Provide Study Assistance
Planning is essential for assisting your child in studying when balancing many subjects. Since grades are so important in high school, it’s critical to plan ahead for studying. Especially if your child’s schedule is already filled with extracurricular activities. Help your child break down work into smaller parts and stick to the studying calendar timetable. Make sure that they are not studying for many tests in one night. Encourage your child to take notes in class, organize them by subject, and go over them with you when you get home. The more cognitive processes the brain employs to comprehend material, such as writing, reading, speaking, and listening, the more probable it is that the information will be remembered. Repeating words, reading passages aloud, rewriting notes, or picturing or sketching material all aid memory.
Become familiar with the disciplinary and bullying policies
Rules and penalties in schools govern students’ behavior. In most cases, student handbooks contain disciplinary regulations. The regulations frequently address items like student behavior, dress codes, electronic device use, and appropriate language, as well as the repercussions for not meeting the expectations. Details about attendance, vandalism, cheating, violence, and weapons may be included in the policies. Bullying regulations are also prevalent in many schools. It’s useful to understand the school’s definition of bullying, as well as the punishments for bullies, victim support, and reporting protocols. Bullying that occurs through text or social media should also be reported to the school.
Participate in School
Participating at your child’s high school is a terrific approach to show you care about their education. However, keep in mind that while some kids like seeing their parents at school events, others may feel uncomfortable. Follow your child’s signals to figure out how much engagement is appropriate for both of you and whether you should contribute behind the scenes. Make it clear that you aren’t spying and are only attempting to assist the school community.

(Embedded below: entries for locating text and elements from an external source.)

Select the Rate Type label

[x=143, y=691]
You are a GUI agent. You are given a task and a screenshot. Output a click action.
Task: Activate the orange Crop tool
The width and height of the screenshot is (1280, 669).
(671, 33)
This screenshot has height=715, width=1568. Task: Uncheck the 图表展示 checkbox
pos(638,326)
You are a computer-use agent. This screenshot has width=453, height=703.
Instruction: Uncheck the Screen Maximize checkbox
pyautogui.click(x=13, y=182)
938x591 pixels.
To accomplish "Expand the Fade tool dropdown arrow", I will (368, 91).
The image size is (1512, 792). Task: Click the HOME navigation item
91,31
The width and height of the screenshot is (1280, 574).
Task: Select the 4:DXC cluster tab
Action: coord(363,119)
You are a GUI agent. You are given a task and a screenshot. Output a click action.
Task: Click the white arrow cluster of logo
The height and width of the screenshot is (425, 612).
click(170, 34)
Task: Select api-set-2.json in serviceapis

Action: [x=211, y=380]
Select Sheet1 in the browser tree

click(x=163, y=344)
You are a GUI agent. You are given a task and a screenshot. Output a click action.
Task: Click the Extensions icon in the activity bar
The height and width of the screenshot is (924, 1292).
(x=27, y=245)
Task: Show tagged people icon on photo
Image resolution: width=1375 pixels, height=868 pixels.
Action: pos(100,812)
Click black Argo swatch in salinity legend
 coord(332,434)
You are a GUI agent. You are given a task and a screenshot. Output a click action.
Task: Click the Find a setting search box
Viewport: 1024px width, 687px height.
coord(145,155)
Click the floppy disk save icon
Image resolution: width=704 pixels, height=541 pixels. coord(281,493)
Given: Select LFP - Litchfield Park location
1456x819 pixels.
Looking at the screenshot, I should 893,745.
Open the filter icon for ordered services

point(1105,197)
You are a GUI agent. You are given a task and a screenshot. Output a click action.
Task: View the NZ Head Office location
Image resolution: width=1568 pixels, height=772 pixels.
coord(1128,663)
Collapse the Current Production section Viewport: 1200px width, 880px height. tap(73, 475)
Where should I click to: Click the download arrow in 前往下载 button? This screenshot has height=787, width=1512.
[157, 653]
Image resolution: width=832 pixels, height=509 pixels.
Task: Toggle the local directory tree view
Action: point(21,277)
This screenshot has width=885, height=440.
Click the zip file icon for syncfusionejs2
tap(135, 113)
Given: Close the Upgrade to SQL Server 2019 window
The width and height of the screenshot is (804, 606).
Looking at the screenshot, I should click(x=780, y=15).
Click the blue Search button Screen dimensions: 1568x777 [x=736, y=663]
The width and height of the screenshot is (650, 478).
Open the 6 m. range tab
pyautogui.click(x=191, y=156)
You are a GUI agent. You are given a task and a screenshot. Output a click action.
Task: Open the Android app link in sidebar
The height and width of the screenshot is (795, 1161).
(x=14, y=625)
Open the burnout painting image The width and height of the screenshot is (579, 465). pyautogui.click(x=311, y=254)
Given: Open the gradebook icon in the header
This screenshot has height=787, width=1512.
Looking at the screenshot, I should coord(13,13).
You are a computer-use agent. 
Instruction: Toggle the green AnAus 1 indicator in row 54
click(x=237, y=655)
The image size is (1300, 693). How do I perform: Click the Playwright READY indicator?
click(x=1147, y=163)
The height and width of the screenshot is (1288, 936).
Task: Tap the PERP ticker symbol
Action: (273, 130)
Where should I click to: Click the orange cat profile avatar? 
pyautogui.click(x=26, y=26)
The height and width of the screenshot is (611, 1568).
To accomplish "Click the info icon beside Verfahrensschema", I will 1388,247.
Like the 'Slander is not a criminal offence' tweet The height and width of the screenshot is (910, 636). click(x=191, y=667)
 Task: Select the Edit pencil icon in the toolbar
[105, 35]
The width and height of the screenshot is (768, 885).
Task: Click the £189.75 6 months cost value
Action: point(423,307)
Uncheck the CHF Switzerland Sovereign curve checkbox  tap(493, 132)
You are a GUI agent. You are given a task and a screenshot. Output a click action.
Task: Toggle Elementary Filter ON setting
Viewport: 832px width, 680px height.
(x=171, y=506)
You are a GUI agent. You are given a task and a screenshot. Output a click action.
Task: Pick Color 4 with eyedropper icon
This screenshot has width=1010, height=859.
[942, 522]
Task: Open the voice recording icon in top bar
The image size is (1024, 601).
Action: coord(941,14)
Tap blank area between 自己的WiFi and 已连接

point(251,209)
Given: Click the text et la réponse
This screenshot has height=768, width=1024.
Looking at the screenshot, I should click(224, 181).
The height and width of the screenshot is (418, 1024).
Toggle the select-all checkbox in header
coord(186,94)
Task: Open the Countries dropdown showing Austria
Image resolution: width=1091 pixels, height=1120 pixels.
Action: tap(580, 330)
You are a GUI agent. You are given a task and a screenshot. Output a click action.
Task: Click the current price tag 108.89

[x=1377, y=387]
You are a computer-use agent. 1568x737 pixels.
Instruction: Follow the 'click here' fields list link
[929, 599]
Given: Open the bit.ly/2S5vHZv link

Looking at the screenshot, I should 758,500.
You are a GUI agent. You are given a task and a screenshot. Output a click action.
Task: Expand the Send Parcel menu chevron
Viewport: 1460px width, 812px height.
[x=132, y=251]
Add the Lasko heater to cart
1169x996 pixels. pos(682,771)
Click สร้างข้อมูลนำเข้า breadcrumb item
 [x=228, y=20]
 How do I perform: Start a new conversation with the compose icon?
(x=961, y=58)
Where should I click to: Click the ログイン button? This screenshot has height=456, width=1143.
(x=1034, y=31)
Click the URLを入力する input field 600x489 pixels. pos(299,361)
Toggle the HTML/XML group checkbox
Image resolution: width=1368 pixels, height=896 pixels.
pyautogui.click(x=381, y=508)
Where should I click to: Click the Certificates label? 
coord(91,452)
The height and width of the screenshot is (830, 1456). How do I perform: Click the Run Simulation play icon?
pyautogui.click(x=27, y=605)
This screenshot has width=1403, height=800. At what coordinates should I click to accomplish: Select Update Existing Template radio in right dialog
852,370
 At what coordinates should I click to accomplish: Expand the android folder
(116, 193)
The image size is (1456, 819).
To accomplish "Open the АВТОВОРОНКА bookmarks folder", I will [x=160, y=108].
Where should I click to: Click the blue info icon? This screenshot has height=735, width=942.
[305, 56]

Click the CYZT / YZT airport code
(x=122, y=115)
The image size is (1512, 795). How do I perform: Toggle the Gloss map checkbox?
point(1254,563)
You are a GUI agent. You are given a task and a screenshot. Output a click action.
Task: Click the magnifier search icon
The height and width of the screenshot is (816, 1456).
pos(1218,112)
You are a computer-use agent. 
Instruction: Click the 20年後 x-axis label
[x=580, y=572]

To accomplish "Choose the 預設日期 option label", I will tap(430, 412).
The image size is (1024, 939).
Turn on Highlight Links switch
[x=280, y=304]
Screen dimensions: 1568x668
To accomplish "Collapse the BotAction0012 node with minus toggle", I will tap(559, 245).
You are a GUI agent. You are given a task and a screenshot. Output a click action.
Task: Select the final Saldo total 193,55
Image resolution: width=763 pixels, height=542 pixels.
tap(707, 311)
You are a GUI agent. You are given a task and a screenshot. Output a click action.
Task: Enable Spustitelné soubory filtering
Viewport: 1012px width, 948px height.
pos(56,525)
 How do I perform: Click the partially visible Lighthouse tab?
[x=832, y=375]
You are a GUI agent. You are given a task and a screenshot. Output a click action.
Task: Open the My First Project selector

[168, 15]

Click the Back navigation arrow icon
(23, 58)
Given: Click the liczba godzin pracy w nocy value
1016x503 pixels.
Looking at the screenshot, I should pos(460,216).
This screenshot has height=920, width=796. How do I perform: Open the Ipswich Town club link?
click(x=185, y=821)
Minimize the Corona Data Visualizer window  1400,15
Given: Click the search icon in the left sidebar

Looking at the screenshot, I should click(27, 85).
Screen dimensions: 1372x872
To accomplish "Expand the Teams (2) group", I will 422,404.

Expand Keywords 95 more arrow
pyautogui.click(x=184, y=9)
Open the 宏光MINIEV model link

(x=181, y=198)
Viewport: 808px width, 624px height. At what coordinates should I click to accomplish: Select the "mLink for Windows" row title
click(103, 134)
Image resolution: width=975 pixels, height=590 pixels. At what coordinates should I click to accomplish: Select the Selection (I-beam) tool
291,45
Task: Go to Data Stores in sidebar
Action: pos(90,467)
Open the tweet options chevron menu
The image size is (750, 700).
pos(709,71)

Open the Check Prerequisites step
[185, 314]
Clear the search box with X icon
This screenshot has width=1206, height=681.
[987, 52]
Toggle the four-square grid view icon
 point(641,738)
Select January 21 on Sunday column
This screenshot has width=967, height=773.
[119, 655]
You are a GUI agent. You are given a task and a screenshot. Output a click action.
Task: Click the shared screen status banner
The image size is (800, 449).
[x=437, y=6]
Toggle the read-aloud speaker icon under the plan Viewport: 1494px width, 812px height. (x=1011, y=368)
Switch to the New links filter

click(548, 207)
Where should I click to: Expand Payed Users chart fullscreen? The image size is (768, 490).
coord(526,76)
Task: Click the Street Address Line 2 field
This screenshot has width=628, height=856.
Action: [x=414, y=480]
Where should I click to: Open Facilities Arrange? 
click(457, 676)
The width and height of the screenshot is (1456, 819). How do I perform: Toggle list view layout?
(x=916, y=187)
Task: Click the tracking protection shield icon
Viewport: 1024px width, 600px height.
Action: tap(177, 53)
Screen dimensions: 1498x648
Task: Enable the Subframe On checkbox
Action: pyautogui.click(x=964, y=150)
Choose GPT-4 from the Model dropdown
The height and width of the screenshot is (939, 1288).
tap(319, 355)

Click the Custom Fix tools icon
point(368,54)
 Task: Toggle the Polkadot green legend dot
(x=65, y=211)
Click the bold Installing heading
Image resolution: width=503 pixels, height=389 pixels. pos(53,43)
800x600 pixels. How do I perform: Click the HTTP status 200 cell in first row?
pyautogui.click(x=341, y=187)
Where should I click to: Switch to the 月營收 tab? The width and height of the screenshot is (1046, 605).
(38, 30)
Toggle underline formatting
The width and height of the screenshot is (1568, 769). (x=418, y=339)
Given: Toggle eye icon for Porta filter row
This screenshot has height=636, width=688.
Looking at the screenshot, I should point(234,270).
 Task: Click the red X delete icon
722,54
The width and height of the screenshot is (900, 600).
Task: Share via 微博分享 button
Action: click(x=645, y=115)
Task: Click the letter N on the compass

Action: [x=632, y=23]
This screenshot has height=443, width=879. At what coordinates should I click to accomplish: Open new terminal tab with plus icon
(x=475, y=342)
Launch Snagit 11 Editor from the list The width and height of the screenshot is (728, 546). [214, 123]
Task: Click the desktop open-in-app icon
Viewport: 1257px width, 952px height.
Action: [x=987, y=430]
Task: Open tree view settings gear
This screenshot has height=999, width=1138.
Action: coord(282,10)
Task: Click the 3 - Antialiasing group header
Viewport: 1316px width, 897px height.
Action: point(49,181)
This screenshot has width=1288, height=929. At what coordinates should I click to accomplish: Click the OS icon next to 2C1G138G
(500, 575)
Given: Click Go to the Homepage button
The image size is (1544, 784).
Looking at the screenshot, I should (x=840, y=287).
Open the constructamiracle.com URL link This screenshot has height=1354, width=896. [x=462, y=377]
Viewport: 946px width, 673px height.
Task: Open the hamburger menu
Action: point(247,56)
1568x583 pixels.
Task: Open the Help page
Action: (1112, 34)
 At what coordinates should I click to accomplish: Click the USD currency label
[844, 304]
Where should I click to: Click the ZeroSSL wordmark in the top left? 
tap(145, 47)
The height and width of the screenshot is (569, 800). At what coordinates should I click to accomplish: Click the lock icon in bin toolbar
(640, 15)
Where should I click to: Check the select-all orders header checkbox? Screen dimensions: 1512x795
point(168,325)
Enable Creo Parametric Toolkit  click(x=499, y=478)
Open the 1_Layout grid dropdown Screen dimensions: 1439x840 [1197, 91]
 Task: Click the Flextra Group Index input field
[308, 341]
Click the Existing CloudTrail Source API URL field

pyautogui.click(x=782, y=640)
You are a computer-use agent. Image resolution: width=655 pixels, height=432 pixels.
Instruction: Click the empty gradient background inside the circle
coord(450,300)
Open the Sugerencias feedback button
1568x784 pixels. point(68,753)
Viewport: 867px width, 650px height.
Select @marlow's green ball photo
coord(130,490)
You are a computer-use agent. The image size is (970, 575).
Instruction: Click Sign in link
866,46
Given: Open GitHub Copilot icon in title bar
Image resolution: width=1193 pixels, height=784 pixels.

Treat Attendance Seriously
If a teen has a fever, nausea, vomiting, or diarrhea, they should take a sick leave. Otherwise, it’s critical that children arrive at school on time every day, because catching up on classwork, projects, tests, and homework can be stressful and distracting. Bullies, difficult tasks, low grades, social problems, or concerns with classmates or teachers are all possible causes for teens not wanting to attend school. To learn more about what’s causing your teen’s worry, speak with him or her first, then with a school official or counselor.
Last but not least
Because communication is a two-way street, how you speak to and listen to your teen can have an impact on how well he or she listens and reacts. It’s critical to pay attention, maintain eye contact, and refrain from multitasking while conversing. Remember to speak to your teen rather than at him or her. Make careful to ask open-ended questions that require more than a simple “yes” or “no” response. Aside from family dinners, useful moments to converse include vehicle rides, dog walks, meal preparation, and standing in line at the shop. The problems of high school can be simpler to tackle when kids know they can chat honestly with their parents.